I don’t always have time to make it through all his newsletters but enjoyed his recent one, which included a reflection on how people are responding to the effort:

Some believe that I’m only arguing against overwork and that I’m calling for “work-life balance.” That was how the story got picked up after a Quartz piece I wrote (see this MSN news piece). In truth, I’m trying to understand, at the very least, how work came to be sacrosanct, especially given its long track record as something contemptible (ancient Greece) and as necessary evil (medieval Europe).

Reading

I just got Butler’s Lives of the Saints in the post, and a friend returned Street Reclaiming to me (Mr Engwitch) and Jan Gehl’s Cities for People. I’m still on Lachman though.

Thinking through

(Rough and ready first-pass stuff here)

Speaking of Lachman, I’m reminded of how the current political divide – nay, chasm – seems to map in the public space with the right claiming “rationality” and left “feelings/subjectivity” – scientific method versus critical theory, for example. Currently, the book is exploring Goethe and his attempt to reject these as two binaries and thread the needle between them. Goethe is an interesting character as he was the seed of romanticism, which became known for emotional outpouring and a preoccupation with feeling, and was at the same time keenly interested in science and the material world (he discovered, for instance, the intermaxillary bone in humans, whose absence was thought to indicate the separateness of our species from others; Darwin credited this discovery as a key step on the path to figuring out evolution).

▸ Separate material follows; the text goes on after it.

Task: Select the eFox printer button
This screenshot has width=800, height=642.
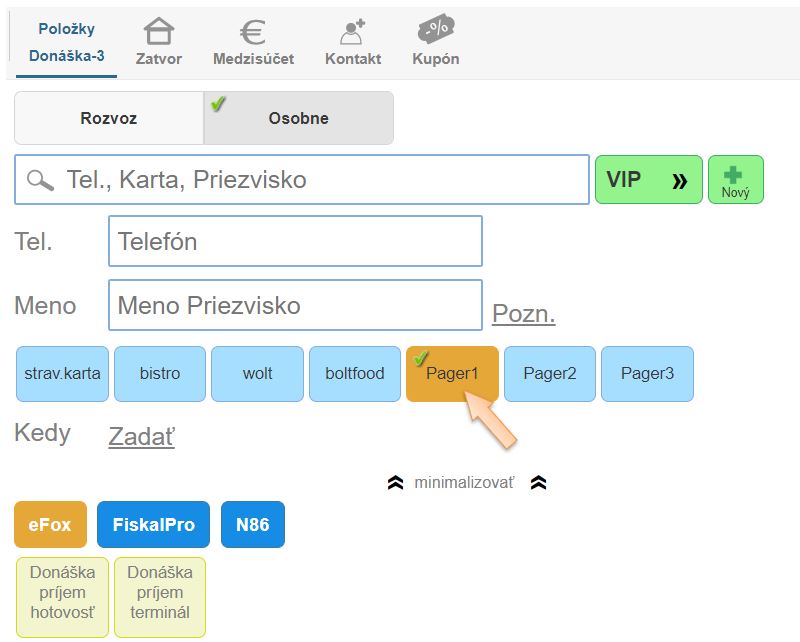Action: coord(50,524)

However, Goethe intended to approach the natural world with the instincts of the poet. One way in which you could imagine doing so would be to bring whatever personal feeling happened to be manifesting within you and smudging it all over the phenomena – so one day it could be  oh, cold, grave tree! So imposing and judgmental, you cast your eyes on me but on another oh tree, you are my calm friend, etc. This would be layering feelings and subjectivity over what is nowadays considered territory for the rational, outer-viewing mind. In such a tradition, any interpretation we want to bring to bear would be valid, as long as we feel it when we apply it. This is the postmodern approach of suggesting everything is a text and every text can be read in any number of ways, with either all being equally correct, or with the correctness shaped only by its possible political impact, making the readings ultimately instrumental rather than true in themselves.

But this wasn’t what Goethe was about at all. He didn’t consider the natural world a canvas for his subjectiveness, with any take equally correct. He took it seriously that his job was to try and see the insides of a thing – a plant, or a place – as they really were, using his imaginative sense to “see ideas”. He wasn’t seeking to interpret the tree, he was seeking to actually understand it, using imagery called forth by the presence of the tree and his patience to join with it.

One of the reasons I’m interested in this is because of the old improv, where we layer identities onto empty stages and plainly dressed players using mental imagery, and at its best try to carve out a reality that isn’t there but also is. I personally feel like there is at least two activities in improv, one being making decisions to interpret and shape what you present to an audience in an instrumental way (twist this here to make this funny, introduce this theme to be dramatic), and another where you are allowing whatever is there to breathe and manifest. To see an idea. As an idealist, an idea is no trivial thing. Judgments and beliefs are cheap, but ideas are bigger than us.